EXPOSÉ GÉNÉRAL

Mesdames, Messieurs,

Adopté par le conseil des ministres le 26 février 1996 et examiné en première lecture par l'Assemblée nationale, les 20, 21 et 28 mars, le projet de loi sur la loyauté et l'équilibre des relations commerciales, initialement constitué de cinq articles seulement, en comporte désormais seize.

Avec pour objectif d'endiguer le développement des pratiques restrictives de la concurrence résultant d'un rapport de forces particulièrement favorable au secteur de la distribution, le projet de loi présenté par le Gouvernement propose de réformer le titre IV de l'ordonnance du 1er décembre 1986 relative à la liberté des prix et de la concurrence afin de tenter de rééquilibrer les relations entre producteurs et distributeurs.

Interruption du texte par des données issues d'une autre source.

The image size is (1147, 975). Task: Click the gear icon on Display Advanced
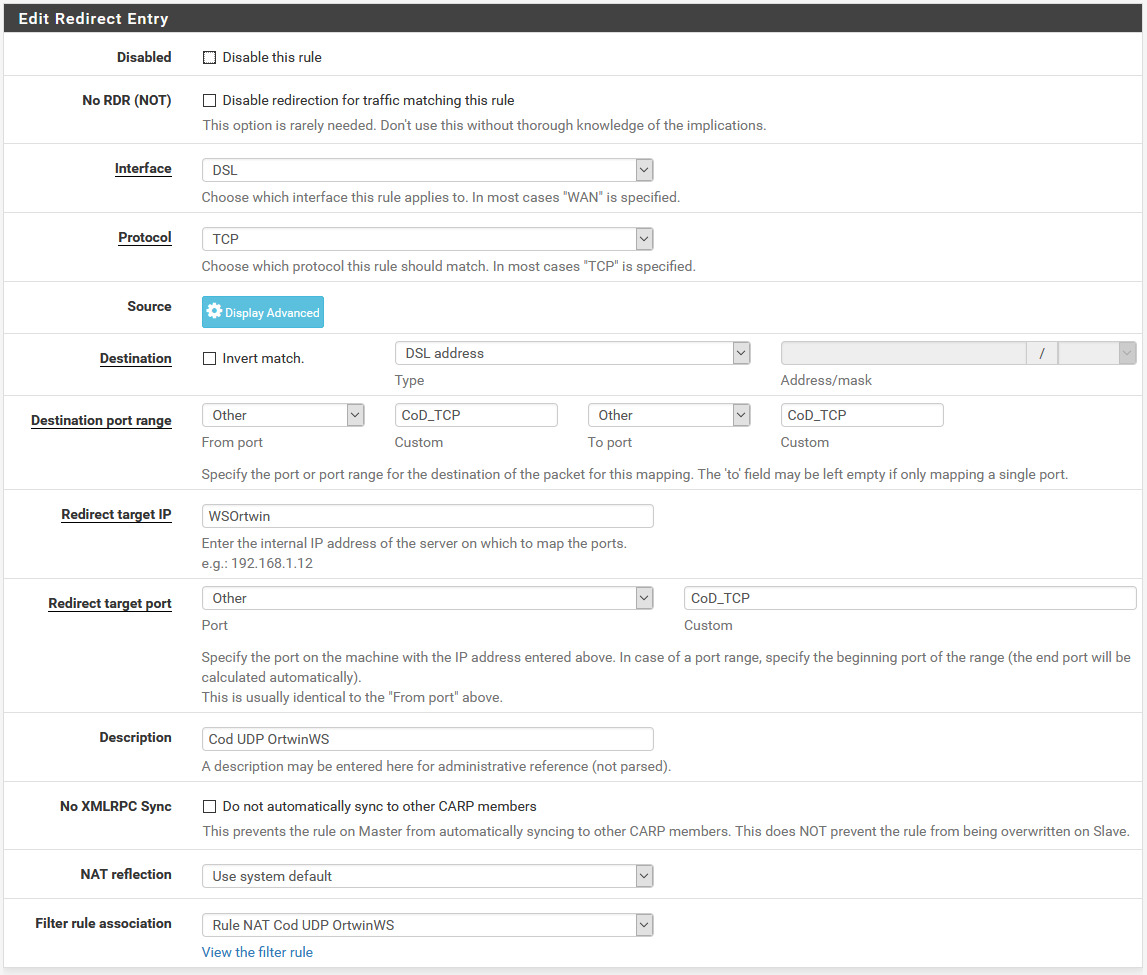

Par une clarification des règles de facturation et une aggravation des peines sanctionnant la revente à perte de produits en l'état, les deux premiers articles du projet initial s'efforcent d'accroître l'efficacité de cette interdiction.

L'article 3 introduit une nouvelle prohibition : celle des pratiques de prix de vente abusivement bas pour des produits fabriqués ou transformés puis commercialisés directement par le distributeur. Le Conseil de la concurrence est chargé de veiller au respect de ces dispositions.

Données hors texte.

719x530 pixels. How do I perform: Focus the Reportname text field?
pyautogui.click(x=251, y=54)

Opérant un renversement de la charge de la preuve en matière de refus de vente, l'article 4 complète et modernise le dispositif de l'article 36 de l'ordonnance en définissant de nouveaux comportements susceptibles d'engager la responsabilité civile de leur auteur (chantage au « référencement » ou au « déréférencement », rupture brutale et injustifiée des relations commerciales).

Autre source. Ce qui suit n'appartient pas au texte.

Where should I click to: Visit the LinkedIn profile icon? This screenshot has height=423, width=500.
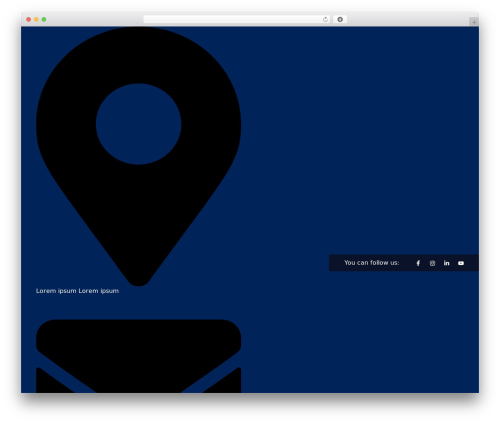click(446, 263)
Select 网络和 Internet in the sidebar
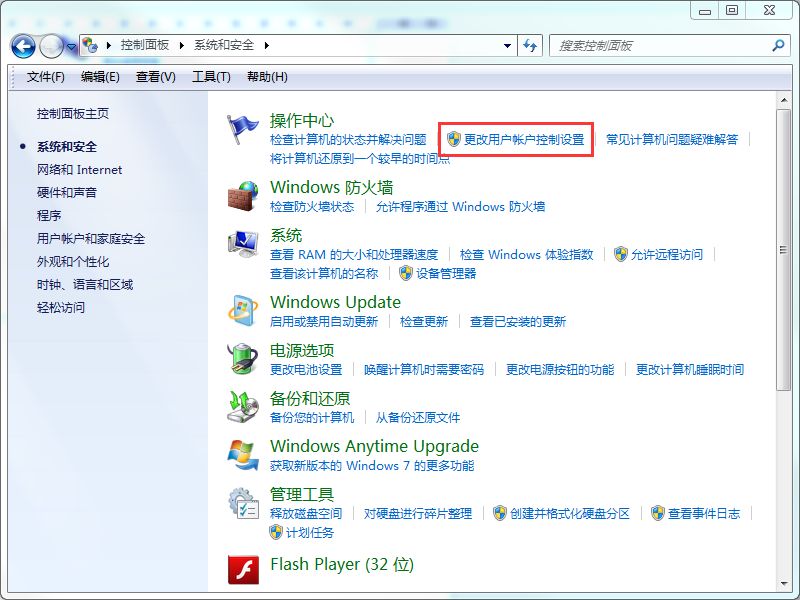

Le dernier article du projet de loi initial améliore enfin les moyens permettant de lutter contre « les ventes à la sauvette » sur le domaine public.

Ce projet constitue l'aboutissement d'un long processus de réflexion ayant donné lieu à la consultation de quelque soixante-dix associations de professionnels et d'une vingtaine d'associations de consommateurs et, à la demande du ministre de l'Économie, à l'établissement d'un rapport sur les relations entre l'industrie et la grande distribution (rapport Villain du mois de janvier 1995).

Pour la première fois depuis la Libération, une réforme du droit de la concurrence est soumise au Parlement : les textes fondateurs en la matière avaient jusqu'à présent été adoptés par voie d'ordonnance (ordonnance du 30 juin 1945, ordonnance du 1er décembre 1986) et le législateur n'avait eu à connaître que de réformes ponctuelles depuis 1992. La loi n° 92-1442 du 31 décembre 1992 a ainsi introduit au sein du titre IV des dispositions relatives aux délais de paiement entre les entreprises, assorties de sanctions pénales. La loi n° 93-122 du 29 janvier 1993 sur la prévention de la corruption a imposé aux acteurs du secteur commercial des obligations tendant à garantir la transparence des opérations (communication du barème de prix et des conditions de vente, nécessité d'un contrat écrit pour tout accord de coopération commerciale) tout en aggravant les sanctions encourues en cas de non respect des règles de facturation et en prévoyant l'engagement de la responsabilité pénale des personnes morales pour certaines infractions.

La présentation au Parlement d'une réforme globale des règles de concurrence dans les relations commerciales entre professionnels est donc une initiative novatrice.

Ce doit être l'occasion pour le législateur de procéder à un contrôle de cohérence de l'ensemble du dispositif et à des harmonisations rédactionnelles, afin d'assurer une meilleure lisibilité de l'ordonnance et d'éviter les difficultés d'interprétation qui nuisent à la sécurité juridique. Cette nécessaire clarification des textes en la matière est d'autant plus importante que de nombreuses interdictions sont sanctionnées pénalement : les peines d'amende délictuelles encourues par les dirigeants ou la personne morale peuvent être, en effet, d'un montant élevé et assorties de peines complémentaires (publication de la condamnation, peine d'exclusion des marchés publics).

La place occupée par la responsabilité pénale dans le régime juridique de la concurrence, qui constitue d'ailleurs une spécificité française, justifierait de rassembler ces dispositions au sein d'une division spécifique dans le livre V du nouveau code pénal.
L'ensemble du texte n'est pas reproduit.